農民連の笹渡義夫事務局長が、「TPPを阻止し、共同と地域を元気にする核となる農民連をつくろう」と題して講演。「農業・食糧と地域に壊滅的打撃を与えるTPP参加を、なんとしても阻止しよう」と訴えました。
女性部長の久保田みき子さんが議案を報告。仲間つくりや、生産・加工・販売に大いに取り組み、女性の知恵と力をいかしたTPP阻止の運動などを提案しました。
会場わかした多彩な発言
ものづくりで未来切り開こう
討論では、熱のこもった発言が続きました。
「かきもちやのしもちなどの加工で、去年1年間で50俵分のもち米が売れて、加工の方がわが家の5ヘクタールの水田の収入より多いくらいです」と発言し、会場にどよめきを巻き起こしたのは、千葉県の香取美乃さん。「消費者はいま“本物”の食べ物を求めています。家族農業だからこそできる手作りがすごく喜ばれて、農家の自信にもなります」と笑顔で語りました。

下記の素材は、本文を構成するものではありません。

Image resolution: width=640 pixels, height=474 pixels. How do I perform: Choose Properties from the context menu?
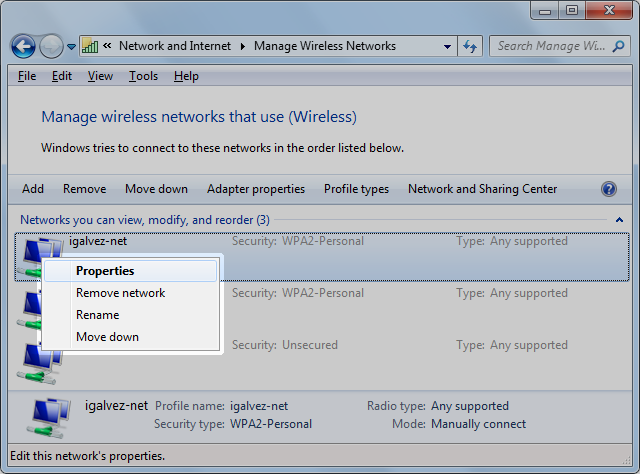[105, 271]
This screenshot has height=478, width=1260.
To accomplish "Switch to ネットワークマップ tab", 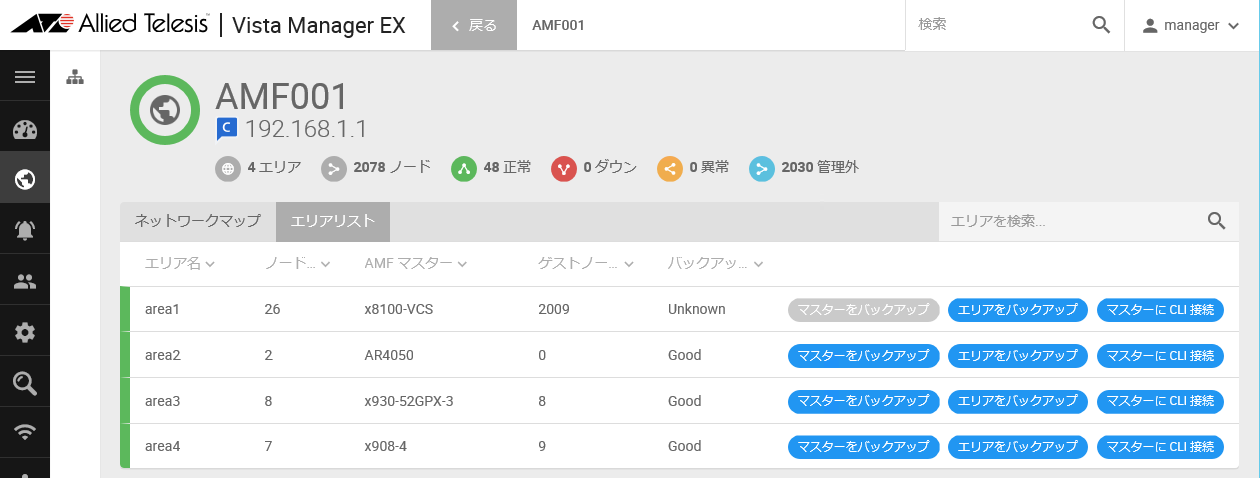I will click(198, 222).
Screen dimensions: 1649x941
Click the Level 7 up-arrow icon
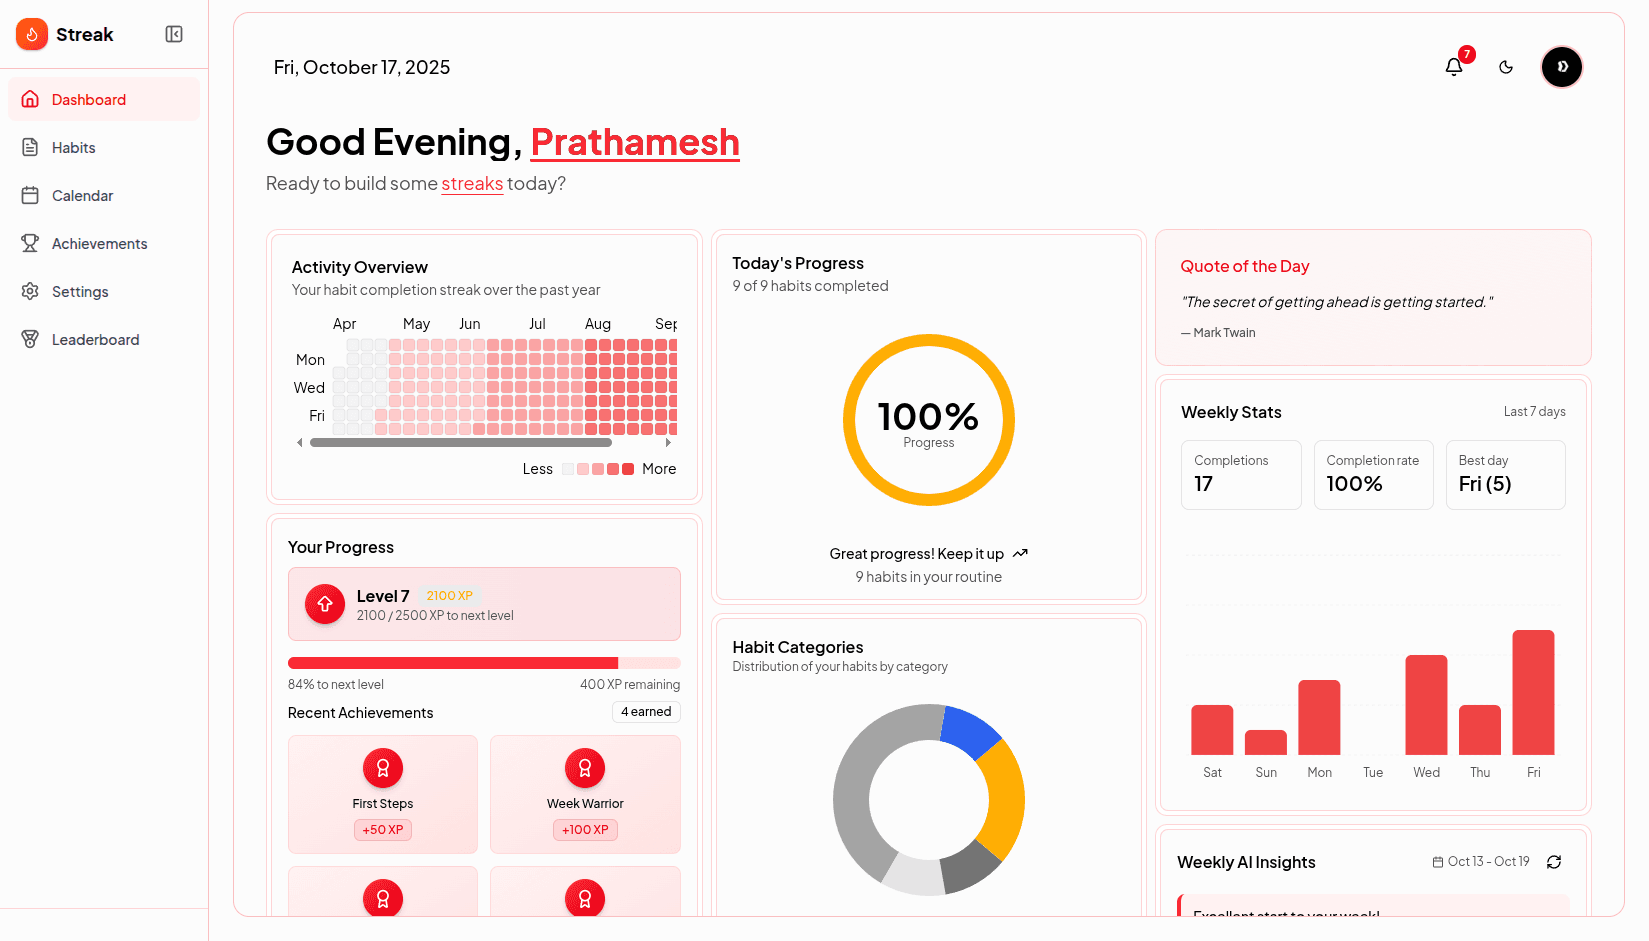pos(325,604)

愛知県の白井満里子さんは、女性10人でつくる豊橋農民組合しめ縄グループの活動を報告。「猛暑のなか青いワラを手刈りして、年末はしめ縄作りに追われますが、その後の収入を楽しみにがんばっています。10アールで100万円も夢ではありません」と元気に話し、会場を沸かせました。
青森県の新田文代さんは、都合で参加できなかった沖津由子さんに代わって、「9条なたね油」づくりを紹介。南部農民組合女性部では、全国連女性部の「9条花だんを作って、平和憲法を守ろう」という呼びかけに応えて、「9条花だん」づくりに取り組むとともに、ナタネ油の販売許可を取得。「9条なたね油」として販売し、品切れになるほど大好評を博していることを報告しました。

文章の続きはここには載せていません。